== Segment start ==
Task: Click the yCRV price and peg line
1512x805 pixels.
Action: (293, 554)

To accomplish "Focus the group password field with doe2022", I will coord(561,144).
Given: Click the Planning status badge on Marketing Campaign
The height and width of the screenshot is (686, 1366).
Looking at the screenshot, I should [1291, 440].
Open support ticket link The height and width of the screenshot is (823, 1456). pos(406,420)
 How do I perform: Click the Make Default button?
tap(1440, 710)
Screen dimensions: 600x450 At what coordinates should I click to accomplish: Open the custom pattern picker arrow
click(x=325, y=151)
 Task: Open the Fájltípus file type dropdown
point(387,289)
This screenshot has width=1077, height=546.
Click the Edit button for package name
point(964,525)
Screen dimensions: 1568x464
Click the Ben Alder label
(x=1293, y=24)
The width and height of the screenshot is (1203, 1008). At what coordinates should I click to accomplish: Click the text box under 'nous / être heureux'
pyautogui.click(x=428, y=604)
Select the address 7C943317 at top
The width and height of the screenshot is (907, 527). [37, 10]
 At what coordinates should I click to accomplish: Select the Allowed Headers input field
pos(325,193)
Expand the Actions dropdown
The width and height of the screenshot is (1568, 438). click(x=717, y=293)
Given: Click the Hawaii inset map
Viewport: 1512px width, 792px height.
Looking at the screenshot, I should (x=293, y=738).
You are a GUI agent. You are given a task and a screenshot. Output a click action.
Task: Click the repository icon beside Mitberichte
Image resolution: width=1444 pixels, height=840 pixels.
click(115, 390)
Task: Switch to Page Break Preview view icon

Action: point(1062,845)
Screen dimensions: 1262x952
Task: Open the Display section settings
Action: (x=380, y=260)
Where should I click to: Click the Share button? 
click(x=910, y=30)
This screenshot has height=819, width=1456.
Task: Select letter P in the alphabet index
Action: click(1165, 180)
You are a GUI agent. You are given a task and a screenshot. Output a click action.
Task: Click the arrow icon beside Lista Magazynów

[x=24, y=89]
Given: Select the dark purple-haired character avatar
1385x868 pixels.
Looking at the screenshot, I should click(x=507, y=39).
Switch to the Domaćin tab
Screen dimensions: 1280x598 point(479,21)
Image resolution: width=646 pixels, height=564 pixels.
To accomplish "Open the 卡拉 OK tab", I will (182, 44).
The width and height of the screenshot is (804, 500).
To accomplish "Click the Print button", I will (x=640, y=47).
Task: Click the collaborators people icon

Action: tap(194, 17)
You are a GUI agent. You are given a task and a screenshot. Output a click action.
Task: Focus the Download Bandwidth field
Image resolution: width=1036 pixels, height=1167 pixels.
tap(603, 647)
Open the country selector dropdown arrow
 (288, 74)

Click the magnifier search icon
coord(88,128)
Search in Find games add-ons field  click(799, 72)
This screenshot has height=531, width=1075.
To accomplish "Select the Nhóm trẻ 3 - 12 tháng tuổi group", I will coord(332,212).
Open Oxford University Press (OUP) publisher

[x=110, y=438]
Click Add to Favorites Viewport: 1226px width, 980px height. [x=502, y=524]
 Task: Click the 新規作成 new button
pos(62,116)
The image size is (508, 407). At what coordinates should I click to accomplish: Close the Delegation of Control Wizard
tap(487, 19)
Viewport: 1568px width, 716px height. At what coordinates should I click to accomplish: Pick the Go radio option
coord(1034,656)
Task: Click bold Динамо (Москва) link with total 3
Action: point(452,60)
== Segment end ==
Task directions - Copy out only the lines running from the beginning of the data to the line with "Given: Click the Hawaii inset map", both ends included.

Finished task -
Task: Click the yCRV price and peg line
1512x805 pixels.
Action: (293, 554)

To accomplish "Focus the group password field with doe2022", I will coord(561,144).
Given: Click the Planning status badge on Marketing Campaign
The height and width of the screenshot is (686, 1366).
Looking at the screenshot, I should [1291, 440].
Open support ticket link The height and width of the screenshot is (823, 1456). pos(406,420)
 How do I perform: Click the Make Default button?
tap(1440, 710)
Screen dimensions: 600x450 At what coordinates should I click to accomplish: Open the custom pattern picker arrow
click(x=325, y=151)
 Task: Open the Fájltípus file type dropdown
point(387,289)
This screenshot has width=1077, height=546.
Click the Edit button for package name
point(964,525)
Screen dimensions: 1568x464
Click the Ben Alder label
(x=1293, y=24)
The width and height of the screenshot is (1203, 1008). At what coordinates should I click to accomplish: Click the text box under 'nous / être heureux'
pyautogui.click(x=428, y=604)
Select the address 7C943317 at top
The width and height of the screenshot is (907, 527). [37, 10]
 At what coordinates should I click to accomplish: Select the Allowed Headers input field
pos(325,193)
Expand the Actions dropdown
The width and height of the screenshot is (1568, 438). click(x=717, y=293)
Given: Click the Hawaii inset map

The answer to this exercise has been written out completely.